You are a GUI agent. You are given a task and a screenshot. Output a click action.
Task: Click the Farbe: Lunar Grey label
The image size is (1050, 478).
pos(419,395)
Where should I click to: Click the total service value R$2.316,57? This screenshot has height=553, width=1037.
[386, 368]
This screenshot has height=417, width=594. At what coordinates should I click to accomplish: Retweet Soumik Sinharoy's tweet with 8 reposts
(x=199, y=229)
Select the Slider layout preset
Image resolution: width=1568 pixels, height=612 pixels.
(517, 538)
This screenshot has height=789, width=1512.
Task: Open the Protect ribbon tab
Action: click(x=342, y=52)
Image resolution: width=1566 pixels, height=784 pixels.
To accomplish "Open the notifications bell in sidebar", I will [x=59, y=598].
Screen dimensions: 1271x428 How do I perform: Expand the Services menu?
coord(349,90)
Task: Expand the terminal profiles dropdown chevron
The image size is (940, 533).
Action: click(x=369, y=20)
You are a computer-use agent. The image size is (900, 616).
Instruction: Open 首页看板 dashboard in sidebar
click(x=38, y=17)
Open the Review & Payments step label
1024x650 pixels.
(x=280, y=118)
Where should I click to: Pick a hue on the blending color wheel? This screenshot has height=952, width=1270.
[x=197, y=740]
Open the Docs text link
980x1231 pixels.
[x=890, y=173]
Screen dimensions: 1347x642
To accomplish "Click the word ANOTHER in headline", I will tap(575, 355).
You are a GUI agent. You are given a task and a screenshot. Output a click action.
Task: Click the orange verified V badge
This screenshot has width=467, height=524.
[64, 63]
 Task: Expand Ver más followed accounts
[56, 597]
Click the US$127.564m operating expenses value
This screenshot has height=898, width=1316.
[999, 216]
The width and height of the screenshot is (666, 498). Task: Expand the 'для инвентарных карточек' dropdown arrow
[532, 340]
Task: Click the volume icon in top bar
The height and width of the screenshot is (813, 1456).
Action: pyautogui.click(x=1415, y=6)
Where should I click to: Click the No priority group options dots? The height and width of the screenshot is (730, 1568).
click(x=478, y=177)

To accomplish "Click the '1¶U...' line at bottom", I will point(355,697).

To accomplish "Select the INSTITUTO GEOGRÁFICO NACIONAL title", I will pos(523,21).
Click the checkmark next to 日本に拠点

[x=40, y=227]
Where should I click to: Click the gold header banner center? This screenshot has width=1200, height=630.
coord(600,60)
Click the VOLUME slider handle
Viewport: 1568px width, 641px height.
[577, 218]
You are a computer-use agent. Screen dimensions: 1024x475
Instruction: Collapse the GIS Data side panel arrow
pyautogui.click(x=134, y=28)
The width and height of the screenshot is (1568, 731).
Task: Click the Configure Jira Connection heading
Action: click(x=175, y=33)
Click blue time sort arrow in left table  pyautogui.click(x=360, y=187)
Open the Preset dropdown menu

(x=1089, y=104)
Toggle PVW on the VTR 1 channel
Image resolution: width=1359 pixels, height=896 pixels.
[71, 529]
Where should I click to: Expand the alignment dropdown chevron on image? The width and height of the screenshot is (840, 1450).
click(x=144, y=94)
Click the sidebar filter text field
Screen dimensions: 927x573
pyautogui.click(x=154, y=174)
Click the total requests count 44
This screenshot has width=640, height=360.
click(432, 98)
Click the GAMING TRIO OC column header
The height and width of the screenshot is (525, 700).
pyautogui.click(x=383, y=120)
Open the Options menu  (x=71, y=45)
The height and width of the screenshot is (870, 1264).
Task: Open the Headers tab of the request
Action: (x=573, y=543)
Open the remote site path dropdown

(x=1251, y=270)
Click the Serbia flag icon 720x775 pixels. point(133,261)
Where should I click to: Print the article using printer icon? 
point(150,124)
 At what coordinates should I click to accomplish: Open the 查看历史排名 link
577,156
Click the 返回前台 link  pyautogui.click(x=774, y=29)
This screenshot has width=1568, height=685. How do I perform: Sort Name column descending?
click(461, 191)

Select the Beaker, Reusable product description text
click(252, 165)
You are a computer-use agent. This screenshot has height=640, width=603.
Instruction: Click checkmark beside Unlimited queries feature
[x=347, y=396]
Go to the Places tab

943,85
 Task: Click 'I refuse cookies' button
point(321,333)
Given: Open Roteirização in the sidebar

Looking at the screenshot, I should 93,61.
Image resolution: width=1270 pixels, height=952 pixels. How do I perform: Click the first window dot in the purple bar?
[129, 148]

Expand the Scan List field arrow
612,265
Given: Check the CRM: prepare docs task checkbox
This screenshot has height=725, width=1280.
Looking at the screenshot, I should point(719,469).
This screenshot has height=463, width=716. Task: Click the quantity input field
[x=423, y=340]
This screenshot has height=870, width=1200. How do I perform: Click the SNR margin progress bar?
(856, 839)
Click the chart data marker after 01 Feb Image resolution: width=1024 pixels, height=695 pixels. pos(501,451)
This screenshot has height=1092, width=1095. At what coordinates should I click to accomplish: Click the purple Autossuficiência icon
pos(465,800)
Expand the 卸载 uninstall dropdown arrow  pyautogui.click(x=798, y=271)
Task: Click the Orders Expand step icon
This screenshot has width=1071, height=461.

**EXERCISE AIM:** Lines holding the string "computer": find them in the listing above and copy each one.

**RESPONSE BOX:**
You are a computer-use agent. The image size is (900, 616).
You are a computer-use agent. Screen dimensions: 1024x475
You are a computer-use agent. This screenshot has height=640, width=603.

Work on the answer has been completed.